_PASSAGE TO READ:_
•••

Strange behavior of cudaMemset

Hello,

I want to use the cudaMemset function to initialize an image with zeros. The single pixel values are stored as chars (only gray-scale). Of course the image has a specific width and hight. For example if I have an image of 800x600 than I allocate memory and afterwards I use cudaMemset(d_ptr_image, 0, width * hight * sizeof(char)) to set all pixel values to zero… this works perfectly.

Another example: Now I have an image of 802x602. I do the same as above but now the last 1198 pixels are not set to zero. For 804x604 images it works again. I think that this has something to do with the global memory structure, because if width and height are an multiplier of four there are no problems. Maybe CUDA will combine four chars into one float or something like that.

My question is if this problem is known by NVIDIA and if i am right. Would be nice if someone knows a work-around.
And this is really a bug in the CUDA API if there will be a fix in the next version.

•••

_GOALS:_
a) In the cudaMemset post, how many pixels are left unset for an 802x602 image?
b) Which image sizes does the cudaMemset post mention?
c) Carry on the cudaMemset post with the next part, starting after its final sentence.
You won't need the lines that come after this.

_DATA SEGMENT:_
•••

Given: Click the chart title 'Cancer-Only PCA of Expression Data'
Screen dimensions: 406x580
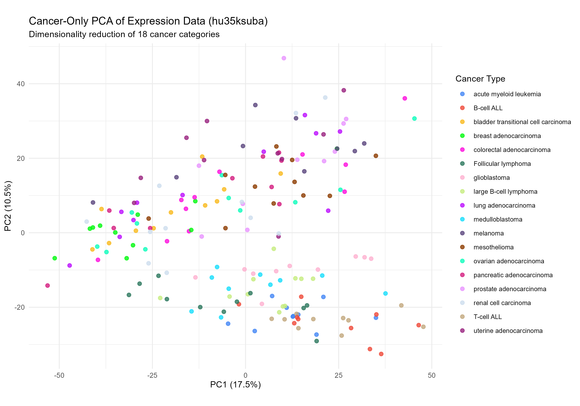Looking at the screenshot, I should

•••

_ANSWERS FOR THE EXERCISE:_
a) The last 1198 pixels.

b) 800x600, 802x602, and 804x604.

c)
I’m looking forward to receiving replies.

Best regards,
chrizh

Hello,

I want to use the cudaMemset function to initialize an image with zeros. The single pixel values are stored as chars (only gray-scale). Of course the image has a specific width and hight. For example if I have an image of 800x600 than I allocate memory and afterwards I use cudaMemset(d_ptr_image, 0, width * hight * sizeof(char)) to set all pixel values to zero… this works perfectly.

Another example: Now I have an image of 802x602. I do the same as above but now the last 1198 pixels are not set to zero. For 804x604 images it works again. I think that this has something to do with the global memory structure, because if width and height are an multiplier of four there are no problems. Maybe CUDA will combine four chars into one float or something like that.

My question is if this problem is known by NVIDIA and if i am right. Would be nice if someone knows a work-around.
And this is really a bug in the CUDA API if there will be a fix in the next version.

I’m looking forward to receiving replies.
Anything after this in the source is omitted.